A seven-hour Cabinet meeting ended this week with Gov. Rick Scott declining to second the motion made by CFO Jeff Atwater to appoint Rep. Bill Hager the state’s next Insurance Commissioner. Instead, the governor declared he would like to reopen the application process to solicit new candidates.
As FloridaPolitics.com reported last month, 55 candidates applied for the position during the first go-around. That list was narrowed to the final two contenders, Jeffrey Bragg and Hager.
My question now is: Why would anyone in their right mind apply given what we have seen transpire over the past few weeks?
With Florida’s Sunshine Laws, anyone who applies is opening themselves up to a whole world of public scrutiny. From the moment you hit “submit” on your application, rest assured someone is Googling your name to see whether you’re a viable threat to their preferred candidate. A source who has followed the process tells FP that one of the 55 candidates who applied was unaware of Florida’s broad public records laws and dropped out because of the effect on his current employment.
The two candidates who came before the Cabinet have roughly 100 years experience in the insurance industry. Bragg and Hager have impressive credentials and are no doubt both tried-and-true professionals. But that hasn’t stopped the mud from flying in every direction for the past months.
As the Cabinet members mentioned this week, insurance is a hot industry in Florida and the position of Insurance Commissioner is a highly politicized one, much more so than in other states. The way this process has worked so far you would think these two were running for something much more glamorous than Insurance Commissioner, which pays much less than comparable positions in the private sector.
Then you have the actual appointment process. With Sunshine Laws, the Cabinet members can’t speak to each other except at the actual Cabinet meetings about official business. Both Bragg and Hager were presumably left to reading tea leaves after finding out they were the final two candidates, trying to determine if they would in fact be the next Commissioner.
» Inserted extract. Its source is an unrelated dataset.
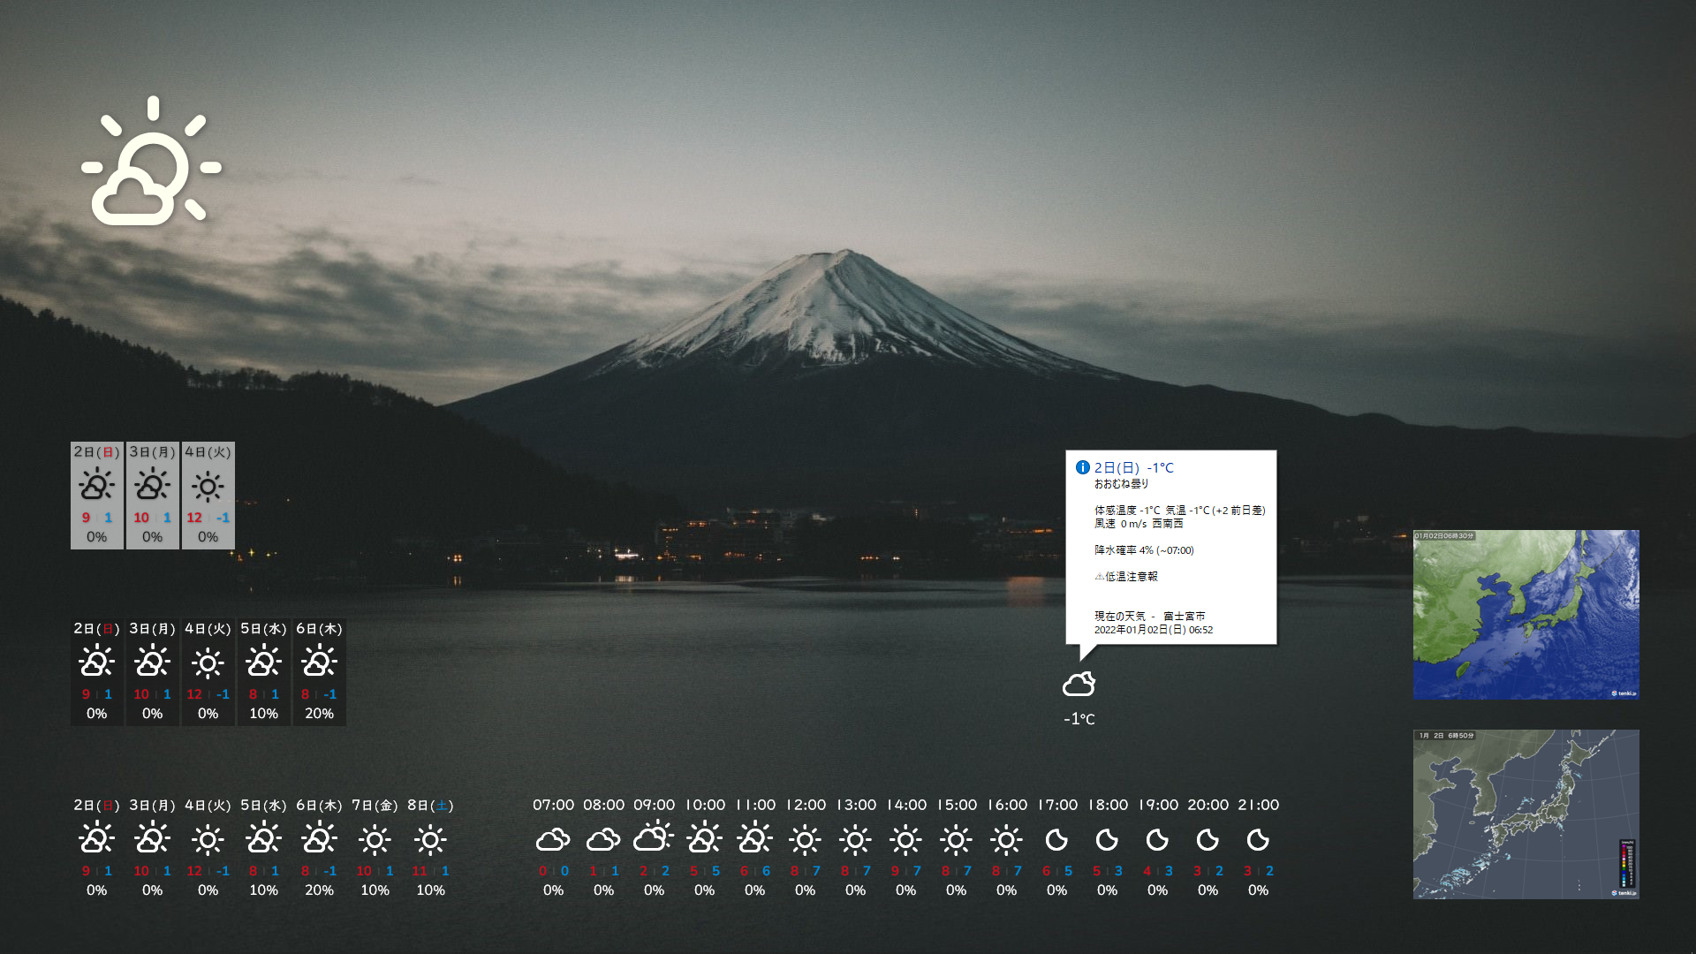Click the 09:00 partly cloudy icon
Screen dimensions: 1696x954
click(654, 837)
When the two received a round of hard-hitting questions from the Cabinet, Bragg hit a few stumbling blocks; not knowing about PIP fraud or Obamacare for example. Hager appeared to ace the interview, detailing his credentials and answering the Cabinet’s questions with relative ease.
At that point, it seemed like a no-brainer. But Scott thew many for a loop and re-opened the application process, failing to second Atwater’s nomination of former insurance commissioner and current Representative Hager.
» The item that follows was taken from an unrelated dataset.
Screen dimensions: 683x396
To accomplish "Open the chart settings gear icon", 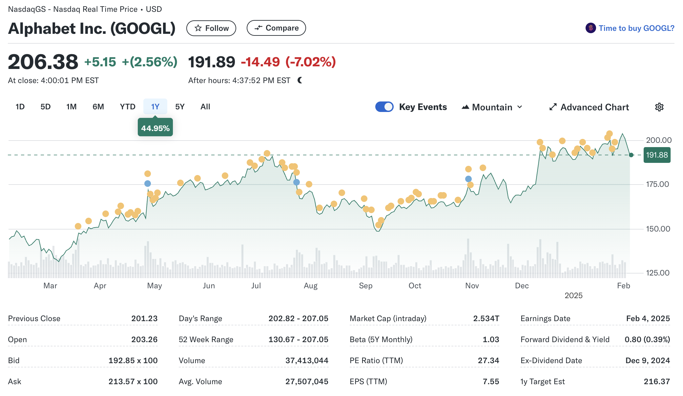I will (659, 107).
Florida, as the third largest state in this country, should be creating the conditions to attract the best and brightest for its top jobs, a task the governor has fumbled several times during his tenure. Certainly, as it relates to the position of Insurance Commissioner, that should require a baseline understanding of “navigators” and specific policy ideas for Florida’s auto market.
While it was evident to this humble blogger that the most qualified candidate was undoubtedly Hager, I must express my respect and admiration for Bragg, whose résumé is nothing to sneeze at.
Anyone who submits themselves to this public and sometimes painful process should be applauded for their bravery and professionalism. It takes a lot of courage to put yourself out there publicly and deal with mudslinging and a public interview by the top four officials in the third largest state.
And in Florida, it may be time to revisit how we do some things to ensure that top talent, who could likely be paid more in any position but as a department chief, is not scared away from competing for our top positions. At the present time, though, I am still left to wonder, why in the world would anyone else put themselves out there for this position given the current circumstances?